Premier Man - The Real Story

As a former teammate of the “premier” correspondent, I feel compelled to take issue with some of his clearly demented ramblings. To begin with, our hero recounts proudly how he was at the height of his footballing prowess at under 12 level. If this means happily thundering around the pitch with unfocused enthusiasm, then yes, he was on of the stars of that lacklustre team. The “footballing brilliance” he mentioned had no place in a team where the prematch, sideline, and halftime instructions were “Jesus lads, will ye stop bunchin” Your correspondent obviously hankers for these glory days, which he obvious sees through rose-tinted glasses - but more likely a drunken stupor.

The Premier Man was accurate in saying that he was unable to make the step up to youths level. And I must commend him for admitting this painful truth. The dream was over for a footballer of limited ability but great heart. But the true agony must lie in being left out of a team that was a pure shambles - just a few notches above an average pub team.
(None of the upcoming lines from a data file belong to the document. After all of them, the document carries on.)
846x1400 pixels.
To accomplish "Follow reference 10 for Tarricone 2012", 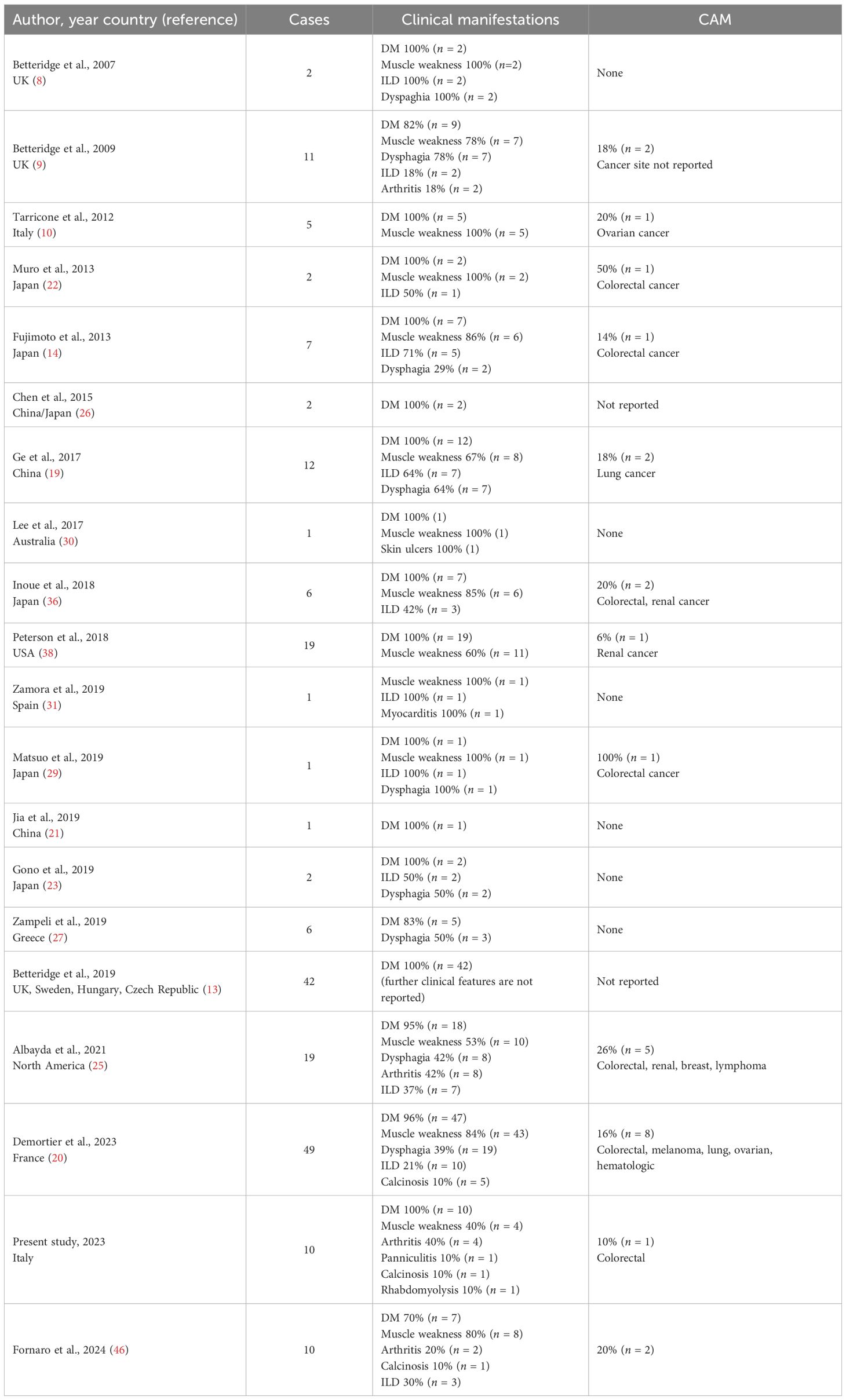I will tap(47, 233).
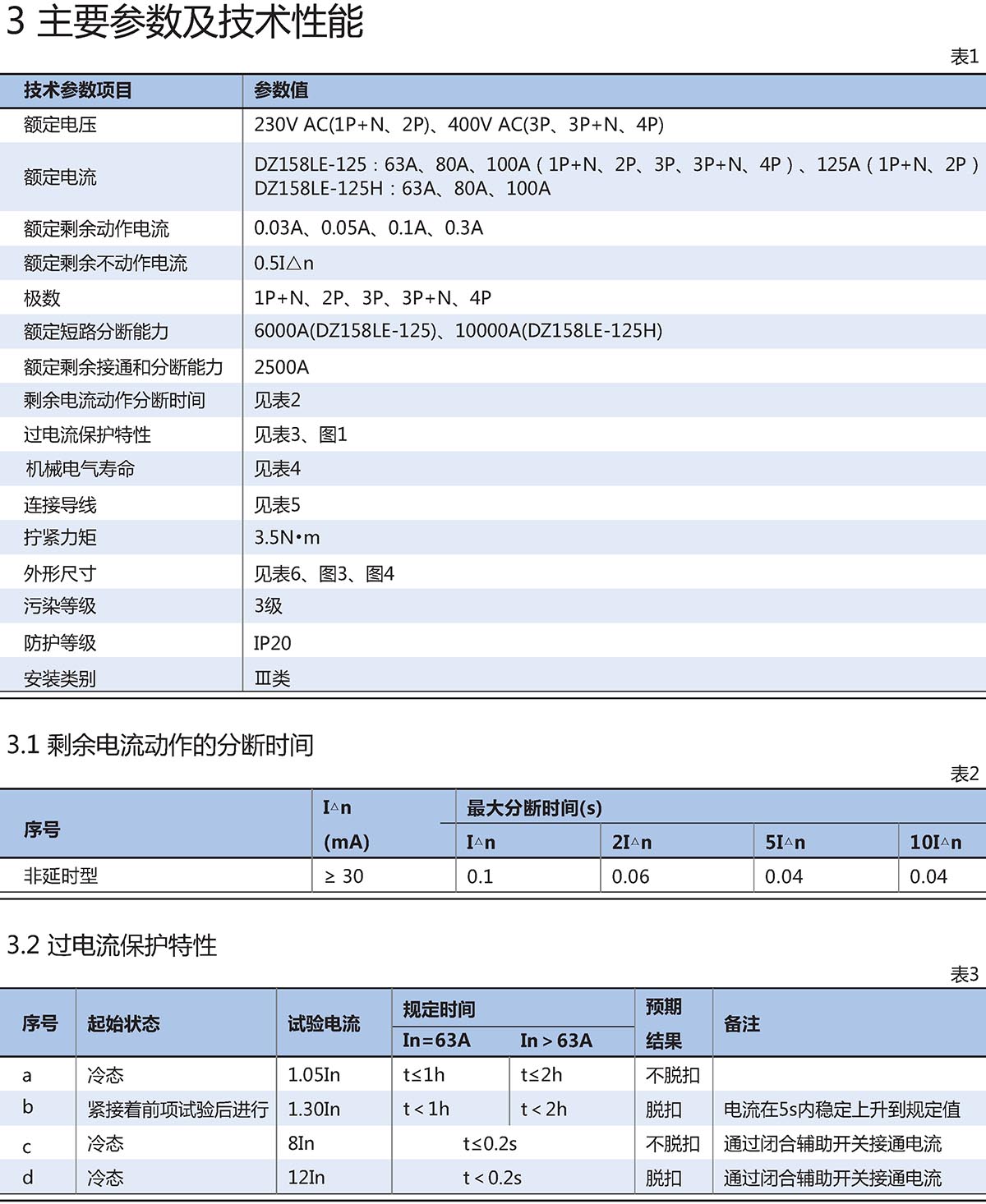Click the 额定短路分断能力 row label
The height and width of the screenshot is (1204, 986).
pyautogui.click(x=96, y=332)
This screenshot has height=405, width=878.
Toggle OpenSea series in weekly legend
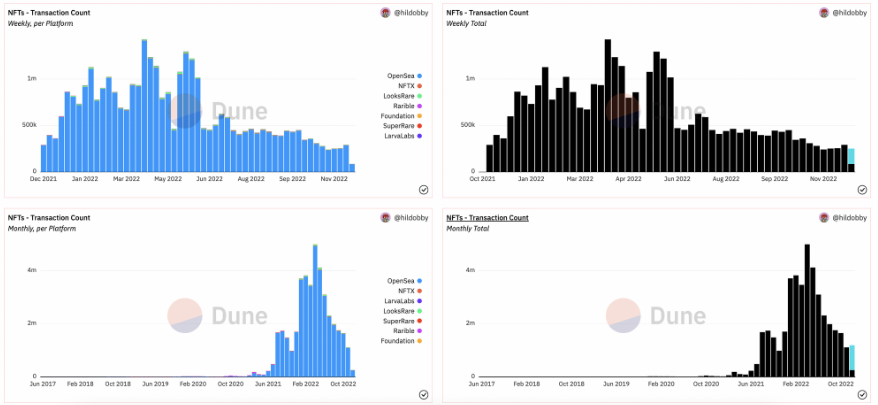[x=404, y=76]
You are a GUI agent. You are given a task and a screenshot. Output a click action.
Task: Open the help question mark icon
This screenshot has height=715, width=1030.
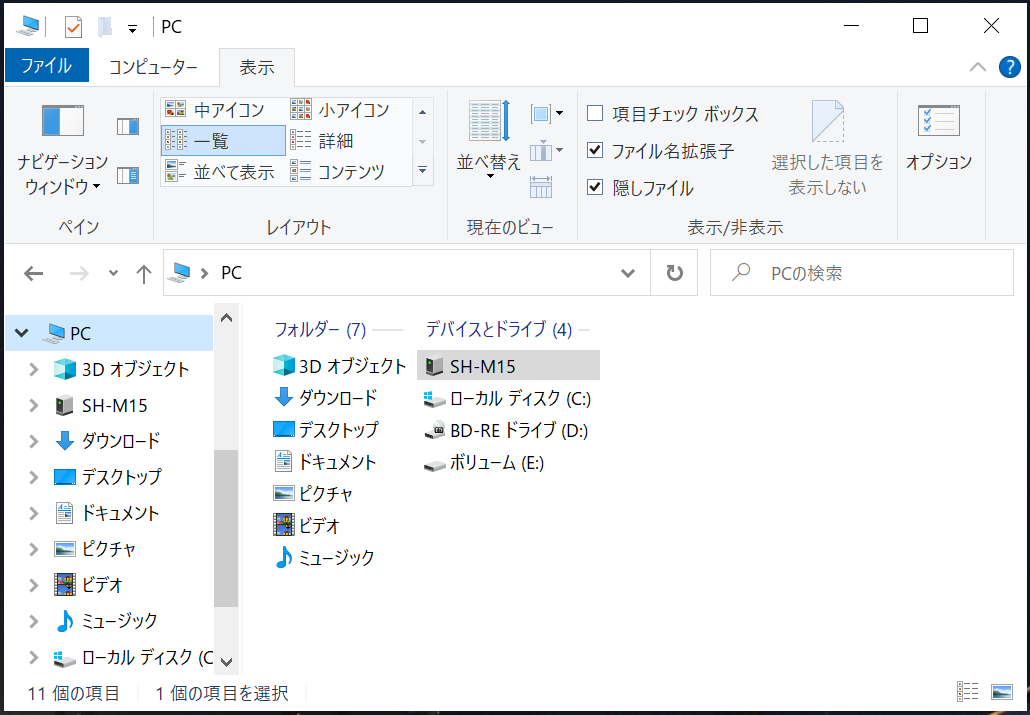pos(1009,67)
In training, he would try to impress with speculative hoofs up the field and crunching tackles, but he always came up short and failed to impress a management devoted to playing the beautiful game. (A completely ridiculous notion, really) Nevertheless, out hero slotted neatly into the role of “desperation sub” He fed off the scraps of dignity he could extract from the likes of an 85th minute appearance in a preseason friendly against a Vintner Association XI - some say his finest hour.
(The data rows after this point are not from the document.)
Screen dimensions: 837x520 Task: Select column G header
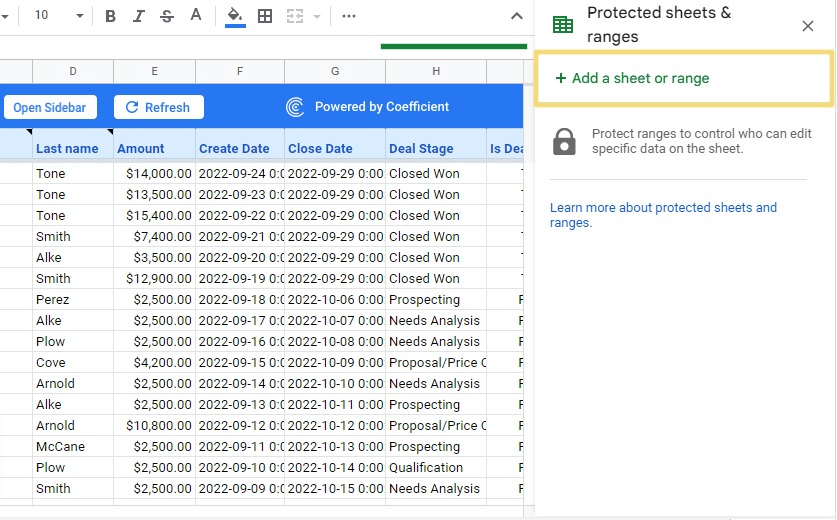(x=335, y=71)
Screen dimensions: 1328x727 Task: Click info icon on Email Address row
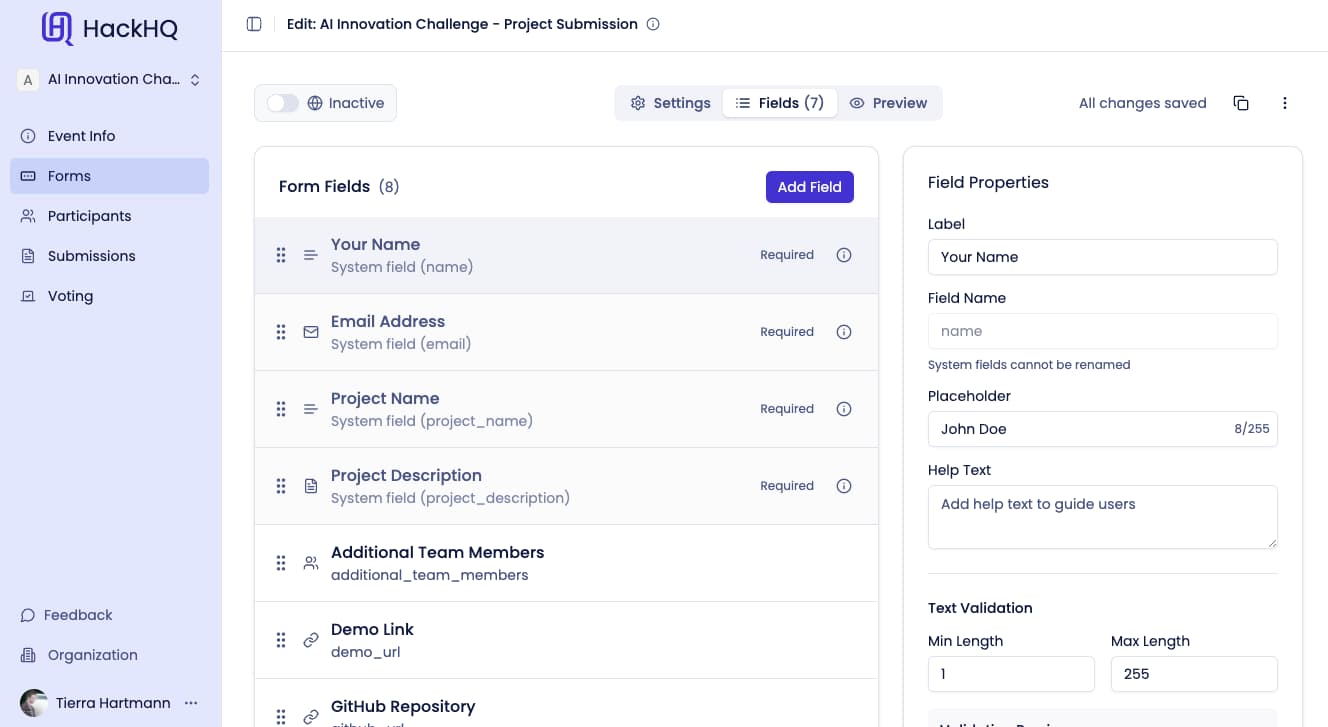(x=844, y=332)
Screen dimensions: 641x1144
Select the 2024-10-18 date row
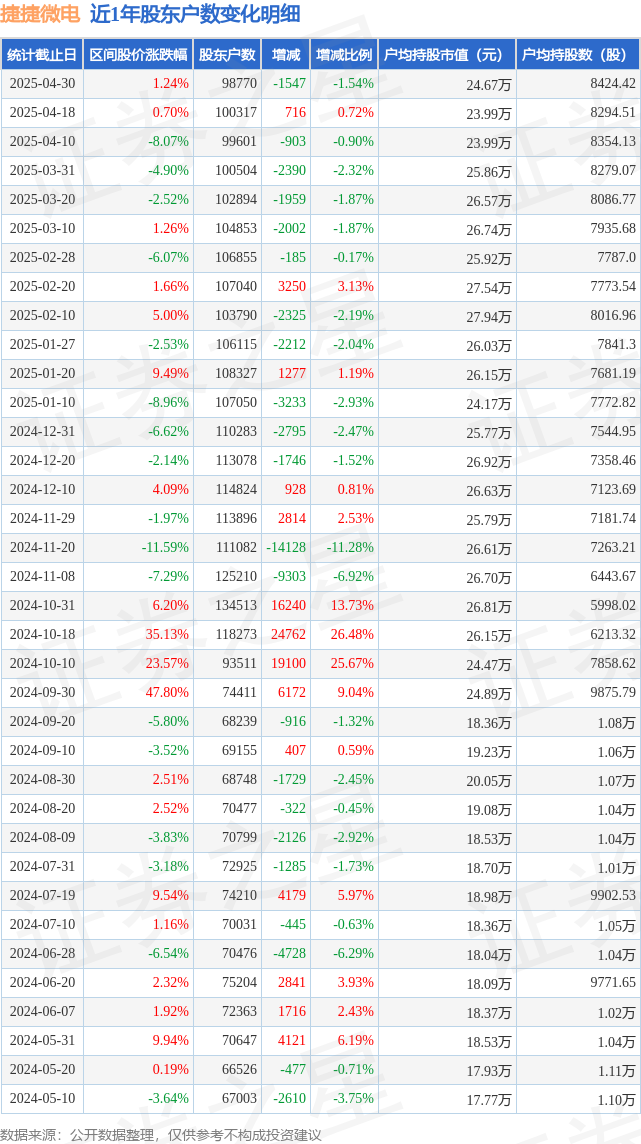pos(320,635)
The Premier Man's twenties have been better to him in footballing terms. Having cultivated a generous waistline, he has been able to use his impressive bulk to good effect in five-a-side football. Using his weight to shield the ball has added another dimension to his game - the ability to look up and complete a crude, yet effective, passing movement. He may not possess the gung-ho spirit of his youth, but "skill" ( and I use term this in the broadest sense of the word) is finally crepping into his game - even if his physique is more Eric Bristow than Cantona.

I admit the initial purpose of this letter was ridicule, but as I wrote, I couldn't help seeing some light at the end of the tunnel for this footballing nobody. I can't hjelp thinking that in the twilight of his footballing career, there may be as many pleasant surprises as crude challenges. A future in the lower divisions of a pub league may beckon. Who knows?

Anonymous, Tipperary

Well anonymous, the lads did have their suspicions about the Premier Man's skills after seeing some of his performances for DangerHere Alexandra. But we'll put your accusations to the man himself when he returns from the unofficial Paddy's Day Parade round Lambe field in Thurles.
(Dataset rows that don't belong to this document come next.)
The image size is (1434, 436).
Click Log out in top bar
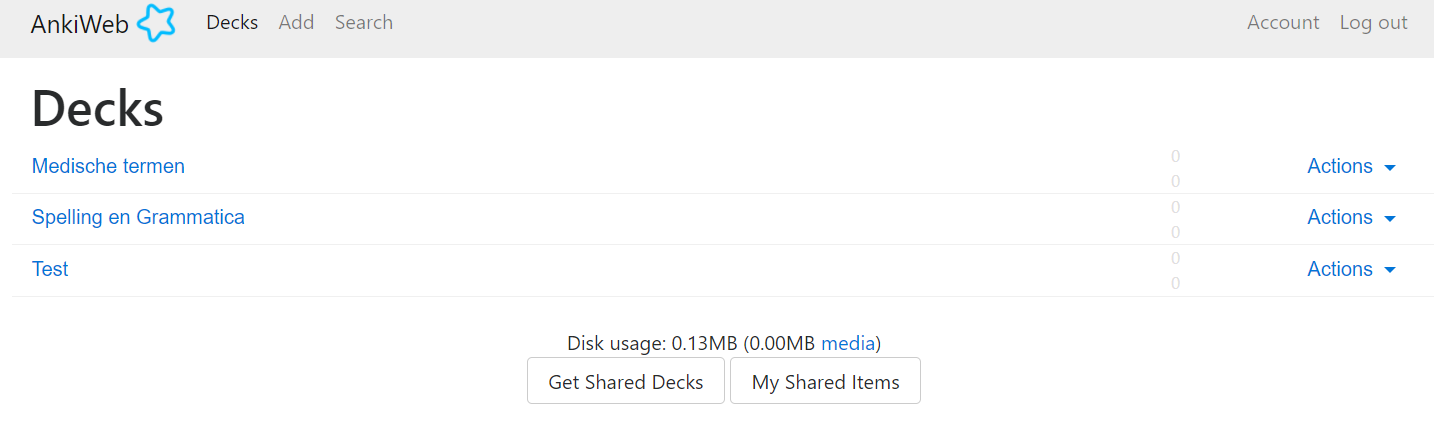1373,22
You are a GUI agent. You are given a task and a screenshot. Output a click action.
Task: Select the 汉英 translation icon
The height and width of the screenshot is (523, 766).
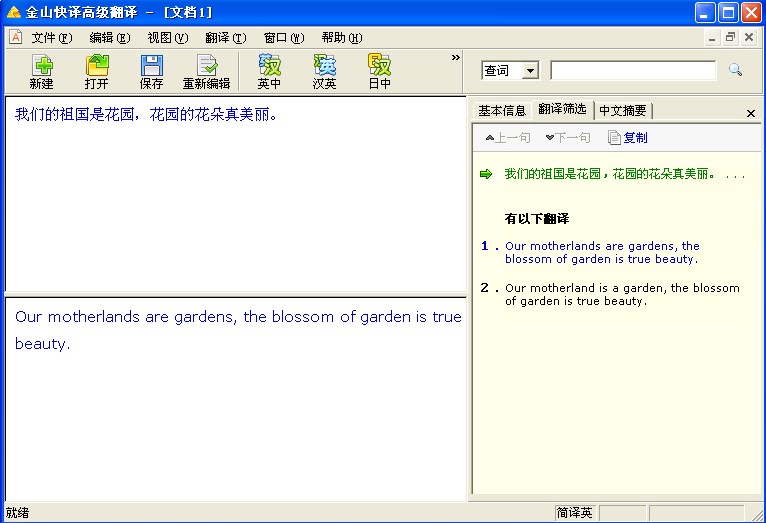(324, 72)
The Dog Talking - what's all that about?

Who's this chancer writing about Newcastle? I'm sure I've seen him up in Santry Stadium moaning about The Hoops. And what's all this "dog talking" lark about? And also, my Mammy said I'm not to be looking at his page any more cos' he looks like a big rude man.
Offended, Tallaght


Not for the first time, we apologise about the Dog's behaviour. The lad is doing work experience at DangerHere Towers and threatened that if we didn't let him do something besides make tea for Little at Large, he'd kill us all, so he would. Anyway, we think that "the dog talking" is a reference to Newcastle Brown Ale but since, as we speak, The Dog himself is probably lying in a pool of vomit outside Rosie's Bar in The Gallowgate, we can't entirely confirm this.